EXERCISE DESCRIPTION – From the first line of the data below, repeat each line exactly until you reach the line with "staande werk (123, 702)"; include that line too.

RECORDS SHOWN –
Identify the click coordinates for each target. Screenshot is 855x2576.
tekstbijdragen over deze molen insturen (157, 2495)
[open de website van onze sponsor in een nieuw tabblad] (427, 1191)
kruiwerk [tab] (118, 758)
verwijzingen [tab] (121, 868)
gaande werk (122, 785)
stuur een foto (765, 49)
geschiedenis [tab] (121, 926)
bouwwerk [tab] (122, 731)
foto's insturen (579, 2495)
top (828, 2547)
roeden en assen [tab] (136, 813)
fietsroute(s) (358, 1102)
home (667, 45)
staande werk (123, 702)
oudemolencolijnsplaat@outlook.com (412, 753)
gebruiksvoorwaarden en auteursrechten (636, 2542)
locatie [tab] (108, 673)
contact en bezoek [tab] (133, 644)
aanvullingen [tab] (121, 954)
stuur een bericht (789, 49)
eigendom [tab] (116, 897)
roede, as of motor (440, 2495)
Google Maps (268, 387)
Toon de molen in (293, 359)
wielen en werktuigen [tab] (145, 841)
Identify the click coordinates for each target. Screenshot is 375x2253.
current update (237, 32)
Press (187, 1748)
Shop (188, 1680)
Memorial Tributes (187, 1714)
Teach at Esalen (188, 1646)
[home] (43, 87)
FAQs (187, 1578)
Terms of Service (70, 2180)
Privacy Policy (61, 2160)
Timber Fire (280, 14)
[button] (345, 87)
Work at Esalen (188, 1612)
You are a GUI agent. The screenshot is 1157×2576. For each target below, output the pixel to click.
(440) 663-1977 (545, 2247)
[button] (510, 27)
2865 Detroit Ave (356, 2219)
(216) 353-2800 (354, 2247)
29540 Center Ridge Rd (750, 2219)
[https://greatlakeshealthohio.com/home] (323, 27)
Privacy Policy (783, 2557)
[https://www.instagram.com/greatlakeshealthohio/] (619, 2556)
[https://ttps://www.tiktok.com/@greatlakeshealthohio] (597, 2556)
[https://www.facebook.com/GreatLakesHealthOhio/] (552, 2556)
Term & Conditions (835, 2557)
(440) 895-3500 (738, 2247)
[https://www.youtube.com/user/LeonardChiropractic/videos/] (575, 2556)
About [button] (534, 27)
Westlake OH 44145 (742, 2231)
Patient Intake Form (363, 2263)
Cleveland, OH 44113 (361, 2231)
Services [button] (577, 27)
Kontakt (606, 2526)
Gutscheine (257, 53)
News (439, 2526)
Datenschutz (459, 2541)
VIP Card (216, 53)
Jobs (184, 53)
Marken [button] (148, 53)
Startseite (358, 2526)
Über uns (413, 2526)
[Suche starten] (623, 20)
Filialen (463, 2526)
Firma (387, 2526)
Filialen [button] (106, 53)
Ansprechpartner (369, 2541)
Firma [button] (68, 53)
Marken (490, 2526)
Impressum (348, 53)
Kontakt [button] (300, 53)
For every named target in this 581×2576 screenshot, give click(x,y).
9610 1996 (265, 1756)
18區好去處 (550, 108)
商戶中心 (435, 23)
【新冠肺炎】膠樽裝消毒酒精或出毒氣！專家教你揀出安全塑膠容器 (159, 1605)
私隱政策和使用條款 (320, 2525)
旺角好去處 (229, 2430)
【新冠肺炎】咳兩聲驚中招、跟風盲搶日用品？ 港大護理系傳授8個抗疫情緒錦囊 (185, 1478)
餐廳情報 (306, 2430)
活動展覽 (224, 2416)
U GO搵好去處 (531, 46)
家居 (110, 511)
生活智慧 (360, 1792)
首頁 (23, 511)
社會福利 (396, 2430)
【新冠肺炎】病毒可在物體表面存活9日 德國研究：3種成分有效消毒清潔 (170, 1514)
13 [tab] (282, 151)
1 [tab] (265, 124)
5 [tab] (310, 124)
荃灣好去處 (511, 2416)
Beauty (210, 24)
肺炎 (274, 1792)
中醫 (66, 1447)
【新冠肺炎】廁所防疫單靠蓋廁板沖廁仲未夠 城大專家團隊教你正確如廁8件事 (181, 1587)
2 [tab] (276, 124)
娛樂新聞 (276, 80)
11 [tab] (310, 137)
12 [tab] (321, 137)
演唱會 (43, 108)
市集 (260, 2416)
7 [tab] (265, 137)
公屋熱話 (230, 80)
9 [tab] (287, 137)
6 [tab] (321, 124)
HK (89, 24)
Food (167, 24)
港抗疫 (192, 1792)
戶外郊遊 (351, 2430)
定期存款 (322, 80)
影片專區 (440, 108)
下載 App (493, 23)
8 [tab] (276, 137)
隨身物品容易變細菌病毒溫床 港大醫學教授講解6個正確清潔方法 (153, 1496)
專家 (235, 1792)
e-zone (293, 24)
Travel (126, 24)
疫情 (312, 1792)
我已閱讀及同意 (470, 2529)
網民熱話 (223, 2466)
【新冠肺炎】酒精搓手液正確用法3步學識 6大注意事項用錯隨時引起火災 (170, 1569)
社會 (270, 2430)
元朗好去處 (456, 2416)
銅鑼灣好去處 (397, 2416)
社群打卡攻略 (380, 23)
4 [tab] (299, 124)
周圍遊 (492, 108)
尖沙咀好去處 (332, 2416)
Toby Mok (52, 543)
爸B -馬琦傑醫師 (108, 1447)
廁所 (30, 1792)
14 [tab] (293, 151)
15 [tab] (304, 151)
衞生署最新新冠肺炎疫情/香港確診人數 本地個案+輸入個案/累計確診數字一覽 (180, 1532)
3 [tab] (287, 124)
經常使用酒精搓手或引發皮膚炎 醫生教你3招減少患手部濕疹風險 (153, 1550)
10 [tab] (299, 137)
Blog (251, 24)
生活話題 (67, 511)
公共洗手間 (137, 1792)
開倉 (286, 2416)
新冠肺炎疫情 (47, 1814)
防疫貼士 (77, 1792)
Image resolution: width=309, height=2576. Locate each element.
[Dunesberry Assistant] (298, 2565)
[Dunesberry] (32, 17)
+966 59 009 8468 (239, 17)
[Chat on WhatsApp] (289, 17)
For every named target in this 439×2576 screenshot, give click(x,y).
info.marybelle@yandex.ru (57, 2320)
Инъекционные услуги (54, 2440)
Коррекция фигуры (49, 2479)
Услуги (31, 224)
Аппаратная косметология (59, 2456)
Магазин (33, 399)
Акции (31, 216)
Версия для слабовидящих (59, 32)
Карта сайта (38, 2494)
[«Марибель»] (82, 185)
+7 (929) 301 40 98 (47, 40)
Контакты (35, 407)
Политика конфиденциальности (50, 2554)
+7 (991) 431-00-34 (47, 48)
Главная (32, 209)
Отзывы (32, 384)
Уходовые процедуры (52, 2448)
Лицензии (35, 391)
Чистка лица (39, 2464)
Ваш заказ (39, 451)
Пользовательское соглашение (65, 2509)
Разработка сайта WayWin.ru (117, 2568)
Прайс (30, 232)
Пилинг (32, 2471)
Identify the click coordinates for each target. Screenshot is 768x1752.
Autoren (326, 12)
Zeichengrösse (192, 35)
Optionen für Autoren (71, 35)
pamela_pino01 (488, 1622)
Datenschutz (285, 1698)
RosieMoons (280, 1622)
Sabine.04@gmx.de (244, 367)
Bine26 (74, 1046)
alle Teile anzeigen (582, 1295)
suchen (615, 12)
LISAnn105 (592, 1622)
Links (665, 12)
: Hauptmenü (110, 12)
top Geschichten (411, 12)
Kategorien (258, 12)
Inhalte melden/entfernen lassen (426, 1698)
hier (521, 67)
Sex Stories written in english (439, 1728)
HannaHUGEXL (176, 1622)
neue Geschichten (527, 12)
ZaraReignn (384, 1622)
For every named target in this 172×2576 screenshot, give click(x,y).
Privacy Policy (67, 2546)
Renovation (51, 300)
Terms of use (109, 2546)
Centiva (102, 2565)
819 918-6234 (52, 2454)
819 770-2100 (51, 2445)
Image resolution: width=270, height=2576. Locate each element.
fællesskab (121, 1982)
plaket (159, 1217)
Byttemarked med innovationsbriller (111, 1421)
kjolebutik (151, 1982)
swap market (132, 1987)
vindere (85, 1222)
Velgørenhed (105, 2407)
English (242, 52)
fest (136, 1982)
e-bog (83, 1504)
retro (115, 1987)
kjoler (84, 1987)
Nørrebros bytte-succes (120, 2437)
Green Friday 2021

RESPONSE AREA –
Identify the click coordinates for each target. Screenshot is 855x2576.
tekstbijdragen over deze molen insturen (157, 2495)
[open de website van onze sponsor in een nieuw tabblad] (427, 1191)
kruiwerk [tab] (118, 758)
verwijzingen [tab] (121, 868)
gaande werk (122, 785)
stuur een foto (765, 49)
geschiedenis [tab] (121, 926)
bouwwerk [tab] (122, 731)
foto's insturen (579, 2495)
top (828, 2547)
roeden en assen [tab] (136, 813)
fietsroute(s) (358, 1102)
home (667, 45)
staande werk (123, 702)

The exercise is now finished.